▶ **Data under study**
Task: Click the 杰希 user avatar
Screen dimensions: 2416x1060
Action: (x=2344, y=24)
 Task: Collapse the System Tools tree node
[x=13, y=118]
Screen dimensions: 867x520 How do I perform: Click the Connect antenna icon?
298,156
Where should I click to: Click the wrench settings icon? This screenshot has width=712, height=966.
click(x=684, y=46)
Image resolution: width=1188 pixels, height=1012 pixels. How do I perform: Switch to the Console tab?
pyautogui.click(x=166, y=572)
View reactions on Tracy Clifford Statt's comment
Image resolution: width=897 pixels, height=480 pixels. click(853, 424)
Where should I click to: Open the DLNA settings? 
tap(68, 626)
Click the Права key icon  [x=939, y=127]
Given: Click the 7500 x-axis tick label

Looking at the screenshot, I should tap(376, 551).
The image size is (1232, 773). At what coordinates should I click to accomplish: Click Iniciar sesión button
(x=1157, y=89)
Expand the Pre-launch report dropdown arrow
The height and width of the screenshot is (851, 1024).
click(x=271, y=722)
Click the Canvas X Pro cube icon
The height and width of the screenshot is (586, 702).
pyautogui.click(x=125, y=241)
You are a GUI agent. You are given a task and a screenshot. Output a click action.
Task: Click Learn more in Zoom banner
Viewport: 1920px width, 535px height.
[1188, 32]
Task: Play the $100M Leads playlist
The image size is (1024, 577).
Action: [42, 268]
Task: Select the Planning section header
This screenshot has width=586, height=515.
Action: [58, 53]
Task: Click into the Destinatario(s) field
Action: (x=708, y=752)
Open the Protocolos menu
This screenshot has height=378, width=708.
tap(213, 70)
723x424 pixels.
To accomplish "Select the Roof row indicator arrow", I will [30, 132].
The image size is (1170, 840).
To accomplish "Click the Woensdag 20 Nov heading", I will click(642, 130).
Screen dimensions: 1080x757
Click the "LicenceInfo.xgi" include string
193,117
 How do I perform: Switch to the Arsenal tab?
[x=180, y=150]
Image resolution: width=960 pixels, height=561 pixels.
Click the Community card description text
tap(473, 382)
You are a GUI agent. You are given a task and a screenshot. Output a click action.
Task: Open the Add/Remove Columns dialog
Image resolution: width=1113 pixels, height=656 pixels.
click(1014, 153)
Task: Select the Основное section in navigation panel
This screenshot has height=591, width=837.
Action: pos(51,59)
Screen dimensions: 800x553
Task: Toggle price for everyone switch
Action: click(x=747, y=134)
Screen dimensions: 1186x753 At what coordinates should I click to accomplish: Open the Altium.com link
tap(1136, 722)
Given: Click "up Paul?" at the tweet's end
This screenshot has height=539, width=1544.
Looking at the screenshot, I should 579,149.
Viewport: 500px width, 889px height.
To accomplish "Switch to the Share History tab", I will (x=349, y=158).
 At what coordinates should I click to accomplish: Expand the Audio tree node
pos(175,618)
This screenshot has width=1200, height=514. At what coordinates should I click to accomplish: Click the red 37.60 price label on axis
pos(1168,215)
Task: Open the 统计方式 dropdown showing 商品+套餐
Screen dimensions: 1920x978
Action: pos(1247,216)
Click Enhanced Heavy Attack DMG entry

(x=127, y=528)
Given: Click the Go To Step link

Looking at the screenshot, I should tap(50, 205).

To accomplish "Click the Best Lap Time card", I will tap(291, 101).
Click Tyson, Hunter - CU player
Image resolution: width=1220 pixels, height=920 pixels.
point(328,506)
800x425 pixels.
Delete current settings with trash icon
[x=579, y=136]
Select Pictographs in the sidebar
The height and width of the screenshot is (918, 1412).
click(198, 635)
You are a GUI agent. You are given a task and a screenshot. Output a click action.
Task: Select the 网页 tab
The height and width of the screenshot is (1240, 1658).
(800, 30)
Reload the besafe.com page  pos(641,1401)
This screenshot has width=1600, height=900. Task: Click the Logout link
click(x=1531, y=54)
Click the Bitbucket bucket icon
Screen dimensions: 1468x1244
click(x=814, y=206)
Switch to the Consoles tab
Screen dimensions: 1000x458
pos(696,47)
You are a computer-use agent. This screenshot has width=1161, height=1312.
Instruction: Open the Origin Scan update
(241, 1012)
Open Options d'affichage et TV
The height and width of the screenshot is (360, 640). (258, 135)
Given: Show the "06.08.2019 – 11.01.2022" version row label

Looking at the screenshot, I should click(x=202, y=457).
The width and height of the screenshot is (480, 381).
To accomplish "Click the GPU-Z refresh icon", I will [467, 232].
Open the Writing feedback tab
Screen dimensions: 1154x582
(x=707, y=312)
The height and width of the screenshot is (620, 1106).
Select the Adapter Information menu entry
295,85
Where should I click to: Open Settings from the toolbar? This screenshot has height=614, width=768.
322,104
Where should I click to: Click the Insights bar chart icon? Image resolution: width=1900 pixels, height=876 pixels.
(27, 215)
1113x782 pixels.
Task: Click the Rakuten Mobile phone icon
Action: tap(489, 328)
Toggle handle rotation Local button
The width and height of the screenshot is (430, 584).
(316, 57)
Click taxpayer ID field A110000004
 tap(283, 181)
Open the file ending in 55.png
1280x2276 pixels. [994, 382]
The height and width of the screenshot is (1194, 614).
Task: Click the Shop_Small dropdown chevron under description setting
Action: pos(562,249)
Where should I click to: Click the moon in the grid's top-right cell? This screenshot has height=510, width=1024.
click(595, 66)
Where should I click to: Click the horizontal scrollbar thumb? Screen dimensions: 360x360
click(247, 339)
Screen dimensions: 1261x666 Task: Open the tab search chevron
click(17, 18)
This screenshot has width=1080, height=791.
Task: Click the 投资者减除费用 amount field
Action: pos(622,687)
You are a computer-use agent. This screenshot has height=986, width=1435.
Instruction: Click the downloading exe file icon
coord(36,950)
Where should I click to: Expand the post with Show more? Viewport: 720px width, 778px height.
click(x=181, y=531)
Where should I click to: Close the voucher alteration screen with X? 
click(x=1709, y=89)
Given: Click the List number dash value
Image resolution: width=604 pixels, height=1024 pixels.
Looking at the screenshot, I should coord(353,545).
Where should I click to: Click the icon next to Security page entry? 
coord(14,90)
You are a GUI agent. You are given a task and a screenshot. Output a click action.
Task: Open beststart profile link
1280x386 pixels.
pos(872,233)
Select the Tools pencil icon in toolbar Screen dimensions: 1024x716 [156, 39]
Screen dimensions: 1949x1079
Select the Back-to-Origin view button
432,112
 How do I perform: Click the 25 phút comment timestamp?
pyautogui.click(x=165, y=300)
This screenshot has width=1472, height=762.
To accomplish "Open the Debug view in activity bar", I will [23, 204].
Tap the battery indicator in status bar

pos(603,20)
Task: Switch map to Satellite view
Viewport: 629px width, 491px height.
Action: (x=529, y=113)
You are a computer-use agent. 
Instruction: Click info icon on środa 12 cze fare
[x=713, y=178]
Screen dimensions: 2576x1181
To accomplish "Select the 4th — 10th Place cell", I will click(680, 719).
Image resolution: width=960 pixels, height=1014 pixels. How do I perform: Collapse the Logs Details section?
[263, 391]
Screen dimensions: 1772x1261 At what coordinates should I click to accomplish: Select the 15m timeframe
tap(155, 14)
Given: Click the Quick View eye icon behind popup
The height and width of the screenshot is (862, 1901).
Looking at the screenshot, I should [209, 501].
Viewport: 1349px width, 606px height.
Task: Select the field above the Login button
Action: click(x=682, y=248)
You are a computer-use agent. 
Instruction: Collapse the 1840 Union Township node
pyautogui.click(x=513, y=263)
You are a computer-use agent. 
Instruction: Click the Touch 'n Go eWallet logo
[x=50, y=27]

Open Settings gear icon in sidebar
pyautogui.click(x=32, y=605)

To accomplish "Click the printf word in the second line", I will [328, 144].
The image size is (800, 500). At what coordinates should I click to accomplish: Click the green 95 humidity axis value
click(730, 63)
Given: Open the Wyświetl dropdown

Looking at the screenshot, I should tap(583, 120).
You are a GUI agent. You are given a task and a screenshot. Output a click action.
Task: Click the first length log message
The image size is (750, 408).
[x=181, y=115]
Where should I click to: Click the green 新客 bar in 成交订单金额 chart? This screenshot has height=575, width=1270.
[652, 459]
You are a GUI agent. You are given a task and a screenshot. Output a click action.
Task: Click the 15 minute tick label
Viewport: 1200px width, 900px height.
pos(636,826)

▶ **Your task**
Transcribe the entries above word for word, from the first line through the line containing "Expand the Pre-launch report dropdown arrow", and nothing else.

▶ **Answer to this problem**
Task: Click the 杰希 user avatar
Screen dimensions: 2416x1060
Action: (x=2344, y=24)
 Task: Collapse the System Tools tree node
[x=13, y=118]
Screen dimensions: 867x520 How do I perform: Click the Connect antenna icon?
298,156
Where should I click to: Click the wrench settings icon? This screenshot has width=712, height=966.
click(x=684, y=46)
Image resolution: width=1188 pixels, height=1012 pixels. How do I perform: Switch to the Console tab?
pyautogui.click(x=166, y=572)
View reactions on Tracy Clifford Statt's comment
Image resolution: width=897 pixels, height=480 pixels. click(853, 424)
Where should I click to: Open the DLNA settings? 
tap(68, 626)
Click the Права key icon  [x=939, y=127]
Given: Click the 7500 x-axis tick label

Looking at the screenshot, I should tap(376, 551).
The image size is (1232, 773). At what coordinates should I click to accomplish: Click Iniciar sesión button
(x=1157, y=89)
Expand the Pre-launch report dropdown arrow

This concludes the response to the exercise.